Bis heute hatten wir kein Internet mehr, meine Niederlande-Prepaid-Karte war aufgebraucht. Daher erst heute neue Meldungen.
Gestern wollten wir bis Delfzijl kommen:
Delfzijl liegt direkt an der Emsmündung, von wo wir dann am Montag ganz früh morgens hätten starten können, um mit auflaufendem Wasser bis zur Schleuse Herbrum zu kommen.
Die Tour am Sonntag war aber anstrengend. Uns haben ein paar Brücken und vor allem zwei Schleusen aufgehalten, so dass wir erst um kurz nach vier in Groeningen waren. Da waren wir alle ein wenig mit der Konzentration am Ende und hungrig. Bis Delfzijl wären es noch mal zwei Stunden gewesen, also wären wir erst nach sechs dort angekommen: In Dunkelheit, bei Kälte und vor allem mit Starkwind. Dazu noch Gezeitenströmung im Hafen – all das wäre Garant für einen katastrophalen Anleger gewesen.
Daher der Entschluss: nur bis Groeningen und dort im erstbesten Hafen festmachen. Genau das haben wir auch gemacht, und das forderte noch mal mein ganzes Einfühlungsvermögen. Wie gesagt, Fotos folgen, aber so viel vorab: der Hafen war verdammt eng, und es war verdammt viel Wind, und es gab genau einen einzigen Platz wo wir hinpassten.
Der Anleger hat trotzdem gut geklappt. Und wir lagen zumindest mal in einem regulären Hafen – der allerdings auch noch im Winterschlaf war. Also kein Wasser, kein Strom und eingesperrt, weil die Tür zum Gelände verschlossen war. Wir hätten raus, aber nicht wieder reingekonnt.
Da der Generator ja nun wieder läuft sind wir ja unabhängig. Und von den 1,1 Tonnen Wasser sind noch 3/4 übrig, also alles kein Problem. Nach einem guten Essen (Labskaus) waren dann die Anstrengungen (und Schrecken!) des Tage vergessen.
Schrecken des Tages? Was denn?
Wie gesagt, es war wirklich viel Wind. Für die Nordsee war Sturm angesagt, und auch Binnen hatten wir in Böen über 35 Knoten Wind. Das sind gute 8 Windstärken!
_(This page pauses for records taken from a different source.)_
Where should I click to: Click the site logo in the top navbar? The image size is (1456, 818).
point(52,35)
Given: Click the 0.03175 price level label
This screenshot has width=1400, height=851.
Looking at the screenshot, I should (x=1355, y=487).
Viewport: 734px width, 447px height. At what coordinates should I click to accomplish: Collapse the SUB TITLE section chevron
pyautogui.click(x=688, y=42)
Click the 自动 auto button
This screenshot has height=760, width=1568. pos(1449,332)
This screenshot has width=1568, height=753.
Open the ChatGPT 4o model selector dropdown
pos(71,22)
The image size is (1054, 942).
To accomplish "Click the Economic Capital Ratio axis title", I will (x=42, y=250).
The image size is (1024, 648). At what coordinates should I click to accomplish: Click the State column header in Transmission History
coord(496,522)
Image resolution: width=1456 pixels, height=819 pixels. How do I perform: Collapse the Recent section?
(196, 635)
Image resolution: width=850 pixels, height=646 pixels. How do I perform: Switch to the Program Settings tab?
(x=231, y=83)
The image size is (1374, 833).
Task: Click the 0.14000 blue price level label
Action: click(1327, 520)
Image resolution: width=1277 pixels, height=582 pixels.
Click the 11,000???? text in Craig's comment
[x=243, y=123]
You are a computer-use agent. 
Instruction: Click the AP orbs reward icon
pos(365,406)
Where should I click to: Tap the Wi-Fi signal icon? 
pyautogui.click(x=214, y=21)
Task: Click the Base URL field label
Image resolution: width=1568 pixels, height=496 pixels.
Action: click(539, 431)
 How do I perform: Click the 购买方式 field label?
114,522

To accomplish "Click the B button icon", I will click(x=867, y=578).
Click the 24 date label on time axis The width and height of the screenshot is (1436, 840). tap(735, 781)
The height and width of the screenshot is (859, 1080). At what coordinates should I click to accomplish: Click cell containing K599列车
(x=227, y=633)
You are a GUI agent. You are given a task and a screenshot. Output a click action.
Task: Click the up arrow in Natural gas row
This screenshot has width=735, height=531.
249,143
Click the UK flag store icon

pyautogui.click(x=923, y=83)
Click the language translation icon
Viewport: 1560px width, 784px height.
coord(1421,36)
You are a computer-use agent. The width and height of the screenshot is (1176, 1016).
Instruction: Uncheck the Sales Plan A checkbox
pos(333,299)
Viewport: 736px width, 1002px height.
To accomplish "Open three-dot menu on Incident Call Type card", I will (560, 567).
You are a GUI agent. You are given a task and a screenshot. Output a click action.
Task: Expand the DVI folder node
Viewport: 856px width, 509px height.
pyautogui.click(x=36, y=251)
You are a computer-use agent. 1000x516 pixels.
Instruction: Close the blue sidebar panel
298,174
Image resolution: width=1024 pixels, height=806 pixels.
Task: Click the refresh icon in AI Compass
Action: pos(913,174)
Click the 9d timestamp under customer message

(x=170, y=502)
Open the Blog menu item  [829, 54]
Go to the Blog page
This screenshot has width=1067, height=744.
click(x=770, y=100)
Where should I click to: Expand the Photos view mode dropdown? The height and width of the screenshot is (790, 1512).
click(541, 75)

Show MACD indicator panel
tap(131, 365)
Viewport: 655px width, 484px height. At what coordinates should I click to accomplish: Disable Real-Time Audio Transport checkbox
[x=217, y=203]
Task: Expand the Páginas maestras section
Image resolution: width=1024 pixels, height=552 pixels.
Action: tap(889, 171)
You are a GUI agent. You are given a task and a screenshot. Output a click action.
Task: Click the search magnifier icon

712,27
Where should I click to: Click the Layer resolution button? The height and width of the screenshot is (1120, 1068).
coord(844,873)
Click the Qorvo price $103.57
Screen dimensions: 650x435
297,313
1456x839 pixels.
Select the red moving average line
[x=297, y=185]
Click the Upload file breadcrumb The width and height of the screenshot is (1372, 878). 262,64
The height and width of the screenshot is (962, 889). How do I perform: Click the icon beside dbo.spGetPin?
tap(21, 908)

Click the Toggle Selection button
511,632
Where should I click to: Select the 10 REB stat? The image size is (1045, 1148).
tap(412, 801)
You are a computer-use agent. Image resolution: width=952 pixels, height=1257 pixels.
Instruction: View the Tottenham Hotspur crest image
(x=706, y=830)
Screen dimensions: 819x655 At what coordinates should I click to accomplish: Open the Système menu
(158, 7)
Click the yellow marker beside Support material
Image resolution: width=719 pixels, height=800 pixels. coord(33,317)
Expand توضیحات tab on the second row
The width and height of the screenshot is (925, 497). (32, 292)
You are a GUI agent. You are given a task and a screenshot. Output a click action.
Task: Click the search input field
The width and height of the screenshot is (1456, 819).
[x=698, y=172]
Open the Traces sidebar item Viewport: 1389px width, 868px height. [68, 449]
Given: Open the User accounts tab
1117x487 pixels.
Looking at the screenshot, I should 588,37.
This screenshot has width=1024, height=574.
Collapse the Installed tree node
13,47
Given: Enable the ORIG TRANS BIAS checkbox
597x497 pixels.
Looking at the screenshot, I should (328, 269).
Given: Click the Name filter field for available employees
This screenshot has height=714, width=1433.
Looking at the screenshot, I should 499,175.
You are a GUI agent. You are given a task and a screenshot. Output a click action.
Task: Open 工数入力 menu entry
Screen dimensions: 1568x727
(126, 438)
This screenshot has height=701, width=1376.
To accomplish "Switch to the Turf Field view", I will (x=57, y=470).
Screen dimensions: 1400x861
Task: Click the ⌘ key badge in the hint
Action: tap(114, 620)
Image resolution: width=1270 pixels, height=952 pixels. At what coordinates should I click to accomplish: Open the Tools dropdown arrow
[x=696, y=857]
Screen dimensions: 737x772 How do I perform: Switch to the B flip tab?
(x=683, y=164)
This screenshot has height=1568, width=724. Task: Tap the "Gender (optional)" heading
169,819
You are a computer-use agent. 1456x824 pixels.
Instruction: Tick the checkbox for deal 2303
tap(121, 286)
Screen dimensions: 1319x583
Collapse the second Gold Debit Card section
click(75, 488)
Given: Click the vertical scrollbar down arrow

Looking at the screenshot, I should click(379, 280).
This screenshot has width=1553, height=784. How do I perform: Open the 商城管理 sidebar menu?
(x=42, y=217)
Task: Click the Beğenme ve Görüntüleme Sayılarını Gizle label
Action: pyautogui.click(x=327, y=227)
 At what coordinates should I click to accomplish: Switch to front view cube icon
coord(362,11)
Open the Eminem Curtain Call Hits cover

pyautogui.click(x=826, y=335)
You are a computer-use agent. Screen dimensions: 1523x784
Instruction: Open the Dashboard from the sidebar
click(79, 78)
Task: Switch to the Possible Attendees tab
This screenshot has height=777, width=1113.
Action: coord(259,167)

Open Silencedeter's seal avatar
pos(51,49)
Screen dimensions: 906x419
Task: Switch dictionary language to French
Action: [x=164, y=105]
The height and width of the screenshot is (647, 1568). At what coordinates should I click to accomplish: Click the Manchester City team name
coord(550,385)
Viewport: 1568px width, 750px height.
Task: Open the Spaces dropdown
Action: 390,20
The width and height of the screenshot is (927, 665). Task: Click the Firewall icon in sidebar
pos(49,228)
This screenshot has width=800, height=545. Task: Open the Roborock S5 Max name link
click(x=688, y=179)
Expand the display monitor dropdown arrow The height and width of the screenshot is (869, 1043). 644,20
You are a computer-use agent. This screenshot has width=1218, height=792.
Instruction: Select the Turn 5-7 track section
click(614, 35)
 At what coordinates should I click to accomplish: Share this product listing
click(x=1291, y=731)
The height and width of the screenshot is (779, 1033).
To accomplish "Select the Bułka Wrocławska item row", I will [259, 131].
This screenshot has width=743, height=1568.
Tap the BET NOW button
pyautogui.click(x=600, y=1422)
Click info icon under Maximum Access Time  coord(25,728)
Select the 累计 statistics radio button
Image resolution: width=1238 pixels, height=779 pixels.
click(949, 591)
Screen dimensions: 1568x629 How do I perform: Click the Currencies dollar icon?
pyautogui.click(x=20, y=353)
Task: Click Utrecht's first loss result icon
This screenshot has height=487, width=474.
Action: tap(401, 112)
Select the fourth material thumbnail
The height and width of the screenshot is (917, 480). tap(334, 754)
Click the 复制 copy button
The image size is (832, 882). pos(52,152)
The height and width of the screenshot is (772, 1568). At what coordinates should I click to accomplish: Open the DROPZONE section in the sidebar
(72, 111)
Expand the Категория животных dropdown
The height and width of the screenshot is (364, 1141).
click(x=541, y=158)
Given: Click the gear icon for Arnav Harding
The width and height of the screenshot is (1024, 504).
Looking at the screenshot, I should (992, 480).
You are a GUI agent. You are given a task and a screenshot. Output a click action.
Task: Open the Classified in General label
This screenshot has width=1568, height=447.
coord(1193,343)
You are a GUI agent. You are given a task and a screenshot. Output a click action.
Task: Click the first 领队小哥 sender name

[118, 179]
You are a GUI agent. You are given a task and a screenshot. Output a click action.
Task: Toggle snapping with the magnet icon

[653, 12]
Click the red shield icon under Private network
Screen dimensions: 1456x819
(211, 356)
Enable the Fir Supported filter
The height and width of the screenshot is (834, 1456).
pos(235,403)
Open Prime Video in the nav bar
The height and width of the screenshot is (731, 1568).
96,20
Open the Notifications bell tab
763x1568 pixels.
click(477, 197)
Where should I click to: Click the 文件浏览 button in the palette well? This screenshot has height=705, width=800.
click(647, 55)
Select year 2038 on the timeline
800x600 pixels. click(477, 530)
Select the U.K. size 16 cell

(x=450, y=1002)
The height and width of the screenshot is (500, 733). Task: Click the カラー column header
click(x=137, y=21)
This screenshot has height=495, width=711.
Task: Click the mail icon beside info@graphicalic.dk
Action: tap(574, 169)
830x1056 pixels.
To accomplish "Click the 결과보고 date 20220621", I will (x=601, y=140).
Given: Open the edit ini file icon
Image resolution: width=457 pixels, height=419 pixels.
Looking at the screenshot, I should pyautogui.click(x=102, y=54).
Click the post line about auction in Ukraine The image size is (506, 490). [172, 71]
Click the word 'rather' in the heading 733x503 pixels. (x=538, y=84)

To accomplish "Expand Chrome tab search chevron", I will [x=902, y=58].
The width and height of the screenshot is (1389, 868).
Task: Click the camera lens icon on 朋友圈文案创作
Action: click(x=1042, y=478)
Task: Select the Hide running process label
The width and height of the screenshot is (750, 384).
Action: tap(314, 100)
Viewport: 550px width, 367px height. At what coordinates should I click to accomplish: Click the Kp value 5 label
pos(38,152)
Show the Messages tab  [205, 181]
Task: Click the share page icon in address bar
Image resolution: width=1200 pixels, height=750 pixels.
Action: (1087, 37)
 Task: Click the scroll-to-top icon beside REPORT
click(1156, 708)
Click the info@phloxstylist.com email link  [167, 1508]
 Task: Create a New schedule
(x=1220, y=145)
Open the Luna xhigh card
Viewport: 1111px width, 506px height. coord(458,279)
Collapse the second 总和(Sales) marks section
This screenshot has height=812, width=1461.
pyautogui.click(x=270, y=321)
Unterwegs im Kanal ist das natürlich egal, da flattert die Persenning am Außensteuerstand, ansonsten passiert nichts. In einer Schleuse hat es uns allerdings erwischt:
Der Wind stand direkt auf den Eingang der Schleuse, kam also als wir in die Schleusenkammer einfuhren von achtern (hinten). In diesem Fall muss MUSS MUSS man als erstes die Achterleine um einen Poller bekommen. Sonst steht das Boot schnell quer in der Schleuse und man würde es nicht mehr gerade bekommen.
Vor uns war ein anderes Sportboot, was schon mittig in der Schleuse festgemacht hat. Daher war der Platz zum manövrieren für uns etwas eingeschränkt, und wir hatten nur genau eine Chance. Und die hat leider nicht geklappt. Ich habe das Heck nicht so nah an die Schleusenwand bekommen, dass man die Leine zuverlässig über den Poller hätte schmeißen können. Steffi und Leo haben alles versucht, aber es half nichts – das Heck trieb schon ab, und es war nicht mehr möglich, eine Leine an Land zu bringen.
Und vor uns war wie gesagt das andere Sportboot. Ich konnte nicht einfach ein Stück zurücksetzen und einen neuen Anlauf nehmen – denn hinter uns war das Schleusentor schon geschlossen.
Also trieb das Boot langsam, aber durch nichts in der Welt aufzuhalten, quer zur Schleuse (eine Bugleine hatten wir immerhin). Und wenn Wind in Sturmstärke auf einem querliegenden Schiff liegt, das 20 Tonnen wiegt, gibt es schlicht keine Möglichkeit, das Heck in dieser Situation wieder zur Mauer zu bewegen.
Schöner Mist. Und nun?
Erstmal mussten wir uns der Naturgewalt fügen und das Heck rumtreiben lassen. Sprich: wir lagen dann an der Mauer, aber falschrum, mit dem Heck zum Ausgang. Also rückwärts aus der Schleuse raus? Bei dem Wind? Das kann nur schief gehen.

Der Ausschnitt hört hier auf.